--- PROBLEM STATEMENT ---
The records sit below this line. Repeat all of them exactly.

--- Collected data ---

------------------------

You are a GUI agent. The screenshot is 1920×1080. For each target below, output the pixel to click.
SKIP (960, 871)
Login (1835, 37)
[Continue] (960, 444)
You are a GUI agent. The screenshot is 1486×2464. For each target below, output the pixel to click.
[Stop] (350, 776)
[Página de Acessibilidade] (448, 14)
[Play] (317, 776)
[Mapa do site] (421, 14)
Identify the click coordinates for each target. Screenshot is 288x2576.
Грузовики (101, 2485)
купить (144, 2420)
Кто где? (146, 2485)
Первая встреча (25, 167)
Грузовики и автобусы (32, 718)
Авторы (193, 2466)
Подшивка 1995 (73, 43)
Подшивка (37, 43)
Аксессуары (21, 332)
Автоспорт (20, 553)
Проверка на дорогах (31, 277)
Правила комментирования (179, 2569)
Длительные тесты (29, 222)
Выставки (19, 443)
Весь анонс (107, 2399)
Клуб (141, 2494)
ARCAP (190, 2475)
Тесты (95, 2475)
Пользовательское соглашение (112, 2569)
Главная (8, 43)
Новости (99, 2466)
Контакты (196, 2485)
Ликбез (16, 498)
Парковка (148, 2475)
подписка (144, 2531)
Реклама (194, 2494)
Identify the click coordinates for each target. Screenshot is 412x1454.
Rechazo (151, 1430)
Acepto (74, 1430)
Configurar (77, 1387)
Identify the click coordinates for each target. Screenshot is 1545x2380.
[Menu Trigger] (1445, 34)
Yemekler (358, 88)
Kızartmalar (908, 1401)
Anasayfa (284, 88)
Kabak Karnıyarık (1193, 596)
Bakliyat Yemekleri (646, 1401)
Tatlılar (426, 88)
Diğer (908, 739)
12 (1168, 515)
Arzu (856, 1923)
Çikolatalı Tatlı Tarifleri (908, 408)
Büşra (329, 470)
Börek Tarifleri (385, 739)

------------------------

--- RESPONSE TO THE EXERCISE ---
You are a GUI agent. The screenshot is 1920×1080. For each target below, output the pixel to click.
SKIP (960, 871)
Login (1835, 37)
[Continue] (960, 444)
You are a GUI agent. The screenshot is 1486×2464. For each target below, output the pixel to click.
[Stop] (350, 776)
[Página de Acessibilidade] (448, 14)
[Play] (317, 776)
[Mapa do site] (421, 14)
Identify the click coordinates for each target. Screenshot is 288x2576.
Грузовики (101, 2485)
купить (144, 2420)
Кто где? (146, 2485)
Первая встреча (25, 167)
Грузовики и автобусы (32, 718)
Авторы (193, 2466)
Подшивка 1995 (73, 43)
Подшивка (37, 43)
Аксессуары (21, 332)
Автоспорт (20, 553)
Проверка на дорогах (31, 277)
Правила комментирования (179, 2569)
Длительные тесты (29, 222)
Выставки (19, 443)
Весь анонс (107, 2399)
Клуб (141, 2494)
ARCAP (190, 2475)
Тесты (95, 2475)
Пользовательское соглашение (112, 2569)
Главная (8, 43)
Новости (99, 2466)
Контакты (196, 2485)
Ликбез (16, 498)
Парковка (148, 2475)
подписка (144, 2531)
Реклама (194, 2494)
Identify the click coordinates for each target. Screenshot is 412x1454.
Rechazo (151, 1430)
Acepto (74, 1430)
Configurar (77, 1387)
Identify the click coordinates for each target. Screenshot is 1545x2380.
[Menu Trigger] (1445, 34)
Yemekler (358, 88)
Kızartmalar (908, 1401)
Anasayfa (284, 88)
Kabak Karnıyarık (1193, 596)
Bakliyat Yemekleri (646, 1401)
Tatlılar (426, 88)
Diğer (908, 739)
12 (1168, 515)
Arzu (856, 1923)
Çikolatalı Tatlı Tarifleri (908, 408)
Büşra (329, 470)
Börek Tarifleri (385, 739)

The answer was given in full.